LCM of 21, 28 and 32 is equal to 672. The comprehensive work provides more insight of how to find what is the lcm of 21, 28 and 32 by using prime factors and special division methods, and the example use case of mathematics and real world problems.

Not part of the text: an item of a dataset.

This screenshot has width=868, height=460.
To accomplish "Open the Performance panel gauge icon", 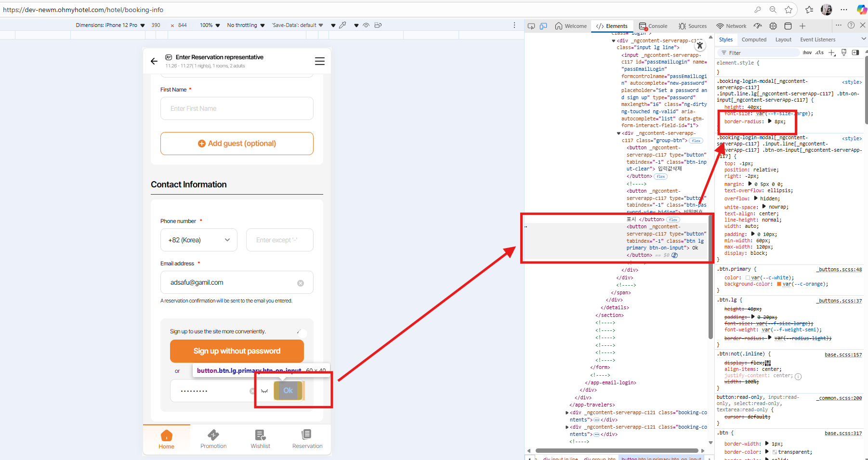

what is the lcm of 21, 28 and 32?
lcm (21 28 32) = (?)
21 => 3 x 7
28 => 2 x 2 x 7
32 => 2 x 2 x 2 x 2 x 2
= 2 x 2 x 7 x 3 x 2 x 2 x 2
= 672
lcm (21, 28 and 32) = 672
672 is the lcm of 21, 28 and 32.
where,
21 is a positive integer,
28 is a positive integer,
672 is the lcm of 21, 28 and 32,
{2, 2, 7} in {3 x 7, 2 x 2 x 7, 2 x 2 x 2 x 2 x 2} are the most repeated factors of 21, 28 and 32,
{3, 2, 2, 2} in {3 x 7, 2 x 2 x 7, 2 x 2 x 2 x 2 x 2} are the the other remaining factors of 21, 28 and 32.
Use in Mathematics: LCM of 21, 28 and 32
The below are some of the mathematical applications where lcm of 21, 28 and 32 can be used:
The below solved example with step by step work shows how to find what is the lcm of 21, 28 and 32 by using either prime factors method and special division method.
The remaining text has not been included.